__Your objective__
Whatever the records below say, write them all out exactly.

__Entries supplied__
# # # # #

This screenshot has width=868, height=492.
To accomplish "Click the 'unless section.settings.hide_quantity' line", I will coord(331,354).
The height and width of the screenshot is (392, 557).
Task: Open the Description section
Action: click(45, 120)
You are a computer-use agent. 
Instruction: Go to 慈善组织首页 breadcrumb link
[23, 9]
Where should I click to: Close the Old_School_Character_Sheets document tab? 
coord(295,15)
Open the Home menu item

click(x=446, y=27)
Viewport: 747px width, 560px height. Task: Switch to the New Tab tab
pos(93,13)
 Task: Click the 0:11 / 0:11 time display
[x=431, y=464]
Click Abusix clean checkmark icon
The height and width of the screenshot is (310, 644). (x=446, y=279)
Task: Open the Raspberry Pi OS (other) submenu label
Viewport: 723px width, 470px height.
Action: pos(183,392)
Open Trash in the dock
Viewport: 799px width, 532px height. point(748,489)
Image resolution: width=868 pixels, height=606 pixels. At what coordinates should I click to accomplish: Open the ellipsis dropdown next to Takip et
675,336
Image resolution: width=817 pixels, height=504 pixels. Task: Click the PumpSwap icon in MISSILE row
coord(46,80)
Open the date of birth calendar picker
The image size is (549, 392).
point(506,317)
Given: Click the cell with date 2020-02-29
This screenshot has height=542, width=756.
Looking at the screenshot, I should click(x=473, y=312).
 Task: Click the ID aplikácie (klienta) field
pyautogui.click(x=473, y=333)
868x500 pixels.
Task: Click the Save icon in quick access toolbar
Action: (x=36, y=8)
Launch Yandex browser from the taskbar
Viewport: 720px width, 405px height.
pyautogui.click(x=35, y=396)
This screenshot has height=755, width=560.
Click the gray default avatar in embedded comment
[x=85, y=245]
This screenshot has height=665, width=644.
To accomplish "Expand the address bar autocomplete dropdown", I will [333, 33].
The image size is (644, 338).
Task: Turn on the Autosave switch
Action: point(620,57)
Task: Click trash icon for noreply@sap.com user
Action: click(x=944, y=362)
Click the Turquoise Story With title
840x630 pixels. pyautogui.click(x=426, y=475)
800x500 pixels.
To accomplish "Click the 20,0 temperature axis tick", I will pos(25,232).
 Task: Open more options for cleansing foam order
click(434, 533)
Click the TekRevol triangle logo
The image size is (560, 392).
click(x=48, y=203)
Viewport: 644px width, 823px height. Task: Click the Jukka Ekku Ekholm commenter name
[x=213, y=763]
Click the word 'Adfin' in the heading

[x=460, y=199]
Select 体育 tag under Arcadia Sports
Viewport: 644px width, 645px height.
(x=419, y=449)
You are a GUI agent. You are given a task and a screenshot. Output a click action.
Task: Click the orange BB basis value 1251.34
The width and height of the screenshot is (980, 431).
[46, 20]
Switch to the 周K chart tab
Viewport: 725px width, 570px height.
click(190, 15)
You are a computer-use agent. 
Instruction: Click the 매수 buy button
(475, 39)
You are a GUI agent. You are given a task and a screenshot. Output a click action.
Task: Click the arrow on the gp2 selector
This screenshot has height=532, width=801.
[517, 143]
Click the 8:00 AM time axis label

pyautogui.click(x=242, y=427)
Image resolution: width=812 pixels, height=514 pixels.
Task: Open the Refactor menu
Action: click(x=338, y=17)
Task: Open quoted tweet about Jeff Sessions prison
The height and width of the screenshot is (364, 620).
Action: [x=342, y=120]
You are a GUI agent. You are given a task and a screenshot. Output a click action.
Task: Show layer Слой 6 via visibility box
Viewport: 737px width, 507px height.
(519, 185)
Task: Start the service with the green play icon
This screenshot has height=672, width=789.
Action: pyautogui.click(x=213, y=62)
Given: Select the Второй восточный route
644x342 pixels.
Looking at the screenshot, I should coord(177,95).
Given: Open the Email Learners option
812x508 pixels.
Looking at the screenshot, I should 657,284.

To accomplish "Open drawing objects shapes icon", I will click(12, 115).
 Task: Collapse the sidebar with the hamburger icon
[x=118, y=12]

# # # # #

__Task solution__
This screenshot has width=868, height=492.
To accomplish "Click the 'unless section.settings.hide_quantity' line", I will coord(331,354).
The height and width of the screenshot is (392, 557).
Task: Open the Description section
Action: click(45, 120)
You are a computer-use agent. 
Instruction: Go to 慈善组织首页 breadcrumb link
[23, 9]
Where should I click to: Close the Old_School_Character_Sheets document tab? 
coord(295,15)
Open the Home menu item

click(x=446, y=27)
Viewport: 747px width, 560px height. Task: Switch to the New Tab tab
pos(93,13)
 Task: Click the 0:11 / 0:11 time display
[x=431, y=464]
Click Abusix clean checkmark icon
The height and width of the screenshot is (310, 644). (x=446, y=279)
Task: Open the Raspberry Pi OS (other) submenu label
Viewport: 723px width, 470px height.
Action: pos(183,392)
Open Trash in the dock
Viewport: 799px width, 532px height. point(748,489)
Image resolution: width=868 pixels, height=606 pixels. At what coordinates should I click to accomplish: Open the ellipsis dropdown next to Takip et
675,336
Image resolution: width=817 pixels, height=504 pixels. Task: Click the PumpSwap icon in MISSILE row
coord(46,80)
Open the date of birth calendar picker
The image size is (549, 392).
point(506,317)
Given: Click the cell with date 2020-02-29
This screenshot has height=542, width=756.
Looking at the screenshot, I should click(x=473, y=312).
 Task: Click the ID aplikácie (klienta) field
pyautogui.click(x=473, y=333)
868x500 pixels.
Task: Click the Save icon in quick access toolbar
Action: (x=36, y=8)
Launch Yandex browser from the taskbar
Viewport: 720px width, 405px height.
pyautogui.click(x=35, y=396)
This screenshot has height=755, width=560.
Click the gray default avatar in embedded comment
[x=85, y=245]
This screenshot has height=665, width=644.
To accomplish "Expand the address bar autocomplete dropdown", I will [333, 33].
The image size is (644, 338).
Task: Turn on the Autosave switch
Action: point(620,57)
Task: Click trash icon for noreply@sap.com user
Action: click(x=944, y=362)
Click the Turquoise Story With title
840x630 pixels. pyautogui.click(x=426, y=475)
800x500 pixels.
To accomplish "Click the 20,0 temperature axis tick", I will pos(25,232).
 Task: Open more options for cleansing foam order
click(434, 533)
Click the TekRevol triangle logo
The image size is (560, 392).
click(x=48, y=203)
Viewport: 644px width, 823px height. Task: Click the Jukka Ekku Ekholm commenter name
[x=213, y=763]
Click the word 'Adfin' in the heading

[x=460, y=199]
Select 体育 tag under Arcadia Sports
Viewport: 644px width, 645px height.
(x=419, y=449)
You are a GUI agent. You are given a task and a screenshot. Output a click action.
Task: Click the orange BB basis value 1251.34
The width and height of the screenshot is (980, 431).
[46, 20]
Switch to the 周K chart tab
Viewport: 725px width, 570px height.
click(190, 15)
You are a computer-use agent. 
Instruction: Click the 매수 buy button
(475, 39)
You are a GUI agent. You are given a task and a screenshot. Output a click action.
Task: Click the arrow on the gp2 selector
This screenshot has height=532, width=801.
[517, 143]
Click the 8:00 AM time axis label

pyautogui.click(x=242, y=427)
Image resolution: width=812 pixels, height=514 pixels.
Task: Open the Refactor menu
Action: click(x=338, y=17)
Task: Open quoted tweet about Jeff Sessions prison
The height and width of the screenshot is (364, 620).
Action: [x=342, y=120]
You are a GUI agent. You are given a task and a screenshot. Output a click action.
Task: Show layer Слой 6 via visibility box
Viewport: 737px width, 507px height.
(519, 185)
Task: Start the service with the green play icon
This screenshot has height=672, width=789.
Action: pyautogui.click(x=213, y=62)
Given: Select the Второй восточный route
644x342 pixels.
Looking at the screenshot, I should coord(177,95).
Given: Open the Email Learners option
812x508 pixels.
Looking at the screenshot, I should 657,284.

To accomplish "Open drawing objects shapes icon", I will click(12, 115).
 Task: Collapse the sidebar with the hamburger icon
[x=118, y=12]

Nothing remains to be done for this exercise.